Some of these appeared quite early in some regions, others came later. To answer Scott Atran’s question, we need to score different Axial ideologies along all these different dimensions, taking care to determine when different elements appeared in the evolution of each society (religions, after all, don’t spring forth fully formed and fully armed, like Athena from Zeus’s brain – as Scott Atran noted in his comment).

 

My suspicion is that when we do so, we will find that while many of the elements I listed above appear well before 800 BCE, the evolution of religion greatly accelerated during the Axial Age.

So we need much more detailed and nuanced data. But equally important is how we analyze these data. I know that most people’s eyes glaze over when one starts talking about statistics. But it is crucial to use the correct statistical approach, especially when you are analyzing observational, rather than experimental data. Unfortunately, the paper by Baumard et al. makes a rather elementary statistical mistake, which throws much of their conclusions into doubt.

The statistics that the authors used assume that each of the eight regions in the analysis (Greece, Anatolia, Mesopotamia, Egypt, South Asia, Mesoamerica, and Andes) developed independently of each other. In fact, they did not. For example, the Achaemenid empire, which arose in 550 BC, just prior to the narrow definition of the Axial Age they use (500-300 BC), incorporated at various times Mesopotamia, Anatolia, Egypt, and more fleetingly/partially Greece and northern India.

Map_achaemenid_empire_en

The Achaemenid Empire (source)

The authors are aware of the problem, but steps they took to deal with it are wholly inadequate. Thus, they decided to drop Israel, because it was too culturally dependent on the neighbors.Then they analyzed the remaining regions as statistically independent of each other.

But dropping data is not how you deal with the problem of interdependence. You include all the data and explicitly estimate the autocorrelations. This is the approach that we used in our PNAS paper last year, for example.

In fact, I would argue that none of the Axial Age developments were independent of each other. They all were due to the rise of mounted archers in Central Asia, who then affected a broad swath of Eurasia, from Anatolia to North China. For details, see my article Religion and Empire in the Axial Age.

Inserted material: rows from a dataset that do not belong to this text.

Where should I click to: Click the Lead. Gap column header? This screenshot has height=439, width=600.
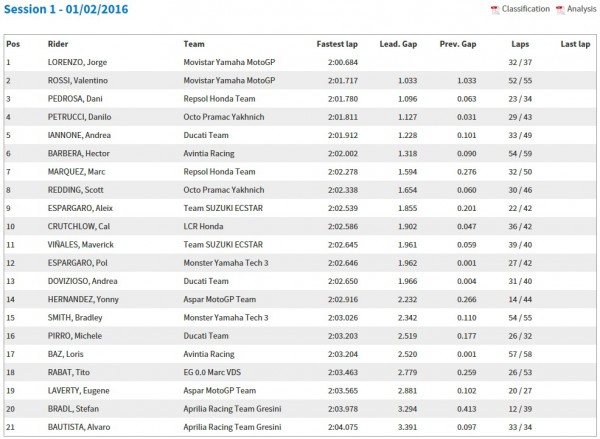pos(398,44)
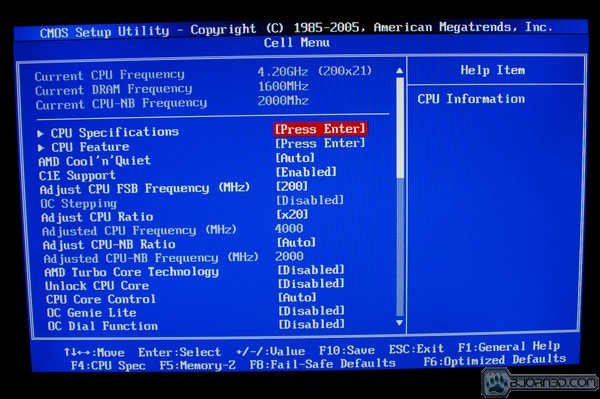
Task: Toggle Unlock CPU Core Disabled value
Action: 311,283
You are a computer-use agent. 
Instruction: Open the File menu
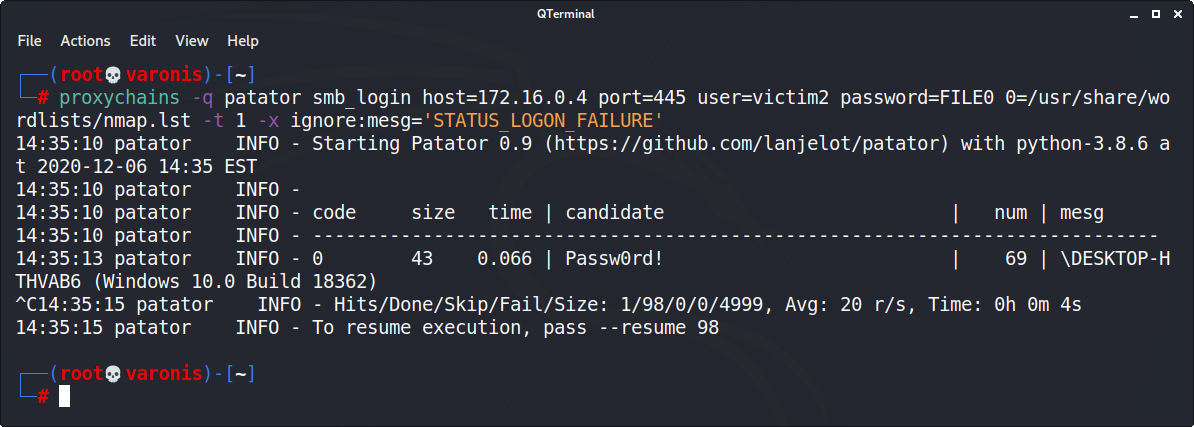(x=29, y=41)
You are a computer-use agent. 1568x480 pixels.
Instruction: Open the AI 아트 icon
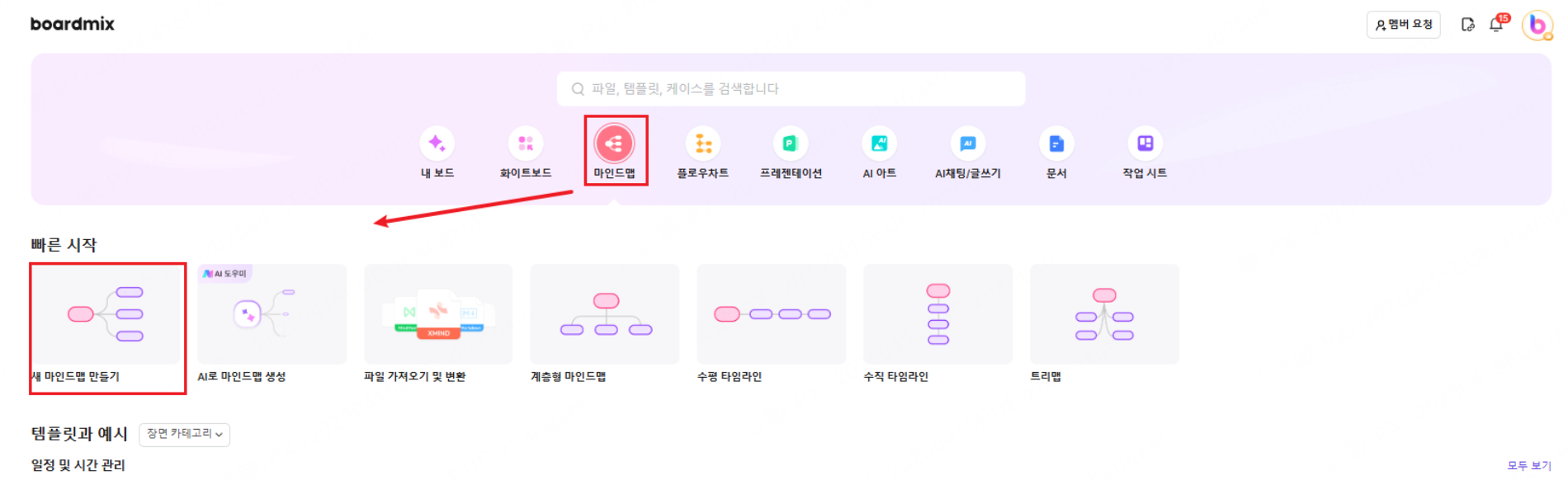point(880,144)
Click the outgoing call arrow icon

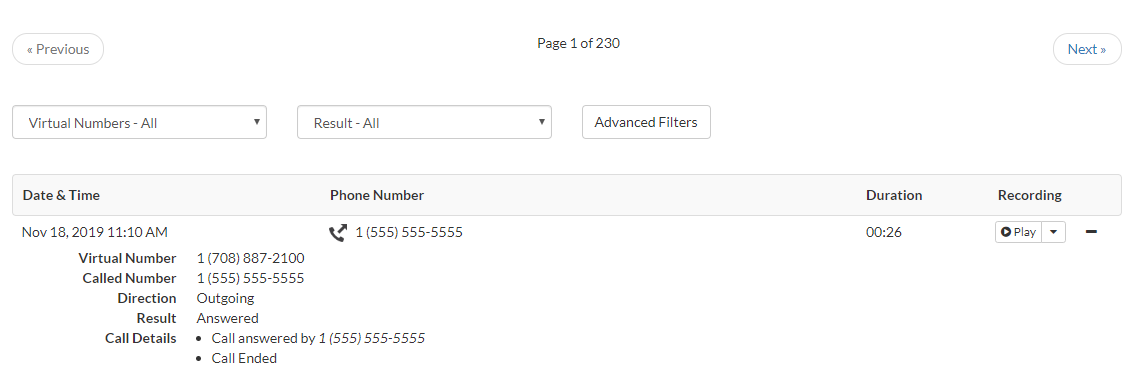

In this paper and several others (for example, here) I have argued for the following sequence of events. We start with technological improvements: Central Asians learning to ride horses in combat. This was combined with a previously known technology for making recurved bows, which were very powerful, but small enough to be shot from the horseback, and recently invented iron (among other things, for making deadly arrowheads). The combination of these military innovations created a true weapon of mass destruction. See these blogs for more detail:

The Western Way of War?

The Western Way of War II

The Iranic horse archers spread from the Great Eurasian Steppe into the swath of Eurasia extending from Anatolia to northern China. Their arrival intensified selection pressure on farming societies. Some went under, other survived by significantly increasing their scale, in the process becoming the Axial empires. In order to function reasonably efficiently without splitting up, these empires needed new integrative ideologies – the Axial religions. So the Axial religions arose as a result of invasions from the steppe (incidentally, Karl Jaspers, who came up with the idea of the Axial Age, also thought that it had to do with steppe archers.

 

So the causal chain was as follows:

mounted archers → intensified interstate competition → rise of megaempires → Axial religions for integrating new megaempires → empires pacify huge areas and create wealth → long-distance trades become possible due to pacification of terrain and to cater to new imperial elites.

Thus, I think that the explanation of Baumard et al confuses causes and effects. Affluence did not cause Axial religions; they both were effects of a third factor.

In fact, their whole premise seems unlikely to me. Wealth doesn’t create morality. If anything, morality creates wealth.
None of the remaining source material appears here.